**Exercise materials:**
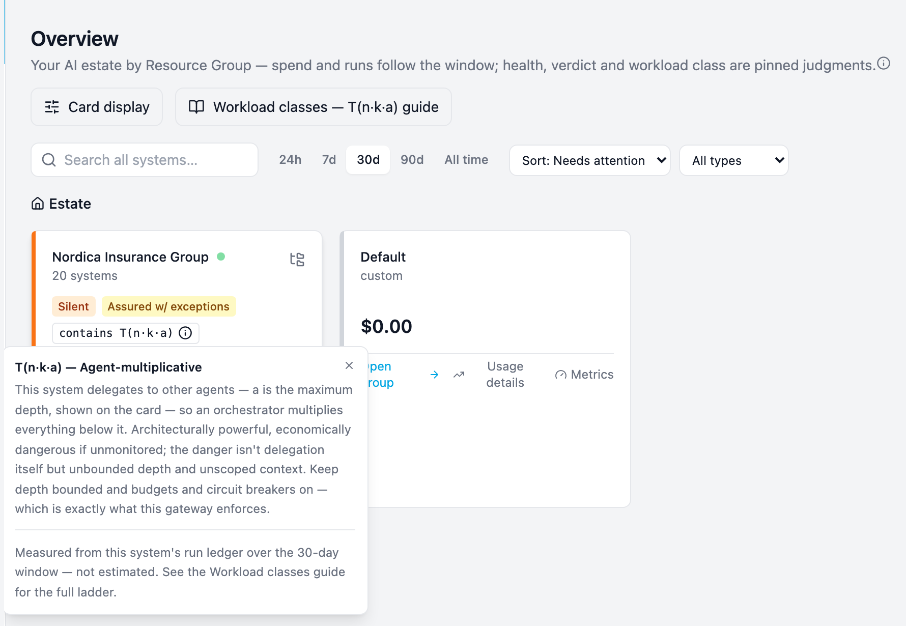Click the hierarchy tree icon on Nordica card
The image size is (906, 626).
(297, 260)
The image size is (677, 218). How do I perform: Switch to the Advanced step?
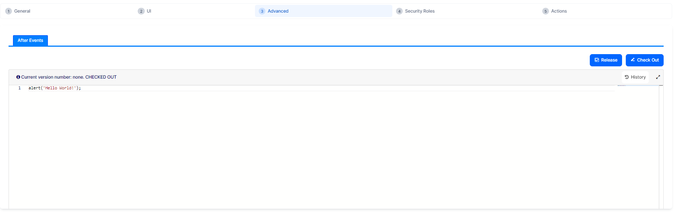278,11
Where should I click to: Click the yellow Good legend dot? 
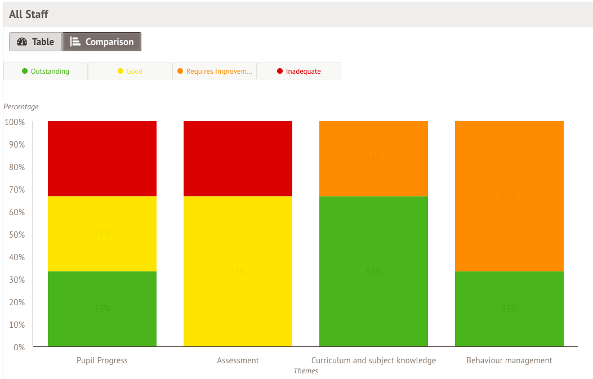click(x=121, y=72)
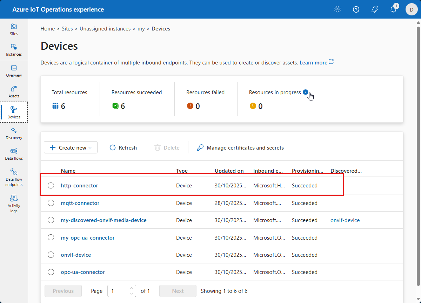The height and width of the screenshot is (303, 421).
Task: Select the http-connector radio button
Action: click(51, 186)
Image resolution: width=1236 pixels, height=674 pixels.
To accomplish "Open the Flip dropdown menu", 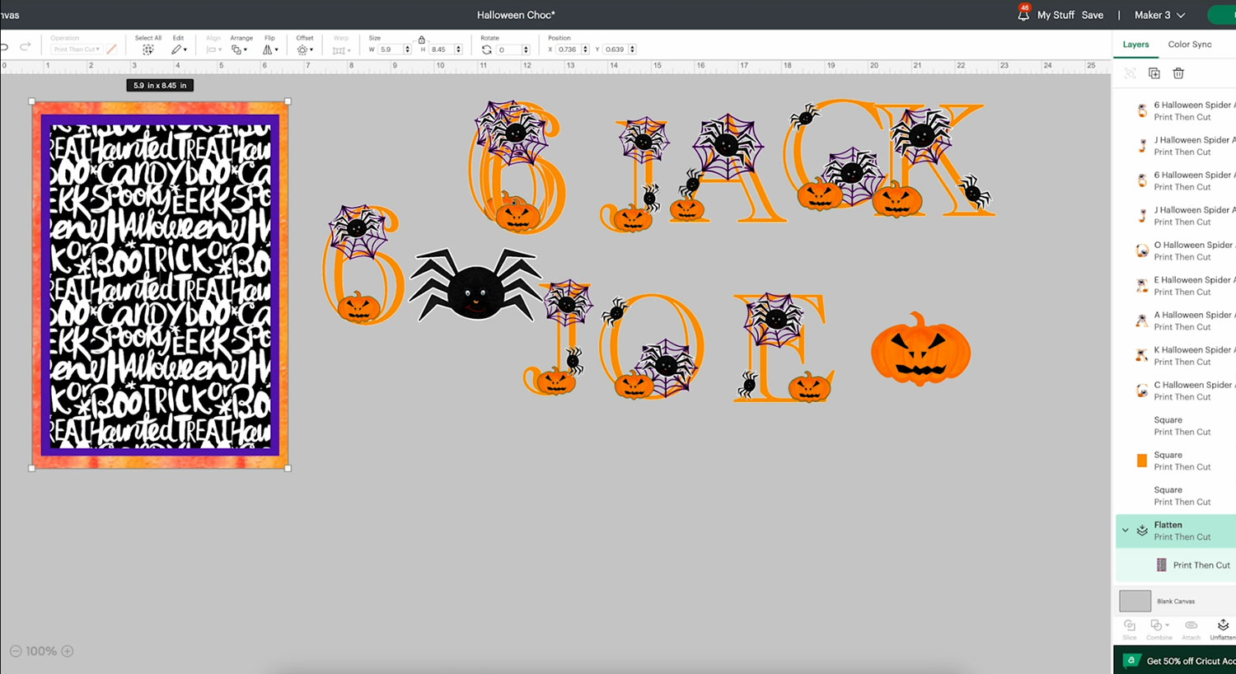I will (x=270, y=49).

**Task brief:**
In the material above, which lines fall between the one holding "The image size is (677, 218)." and the one holding "Image resolution: width=1236", inclusive? Print exactly those, with the pictures left out.

**Solution below:**
The image size is (677, 218). How do I perform: Switch to the Advanced step?
278,11
Where should I click to: Click the yellow Good legend dot? 
click(x=121, y=72)
The height and width of the screenshot is (303, 421).
Task: Select the http-connector radio button
Action: click(51, 186)
Image resolution: width=1236 pixels, height=674 pixels.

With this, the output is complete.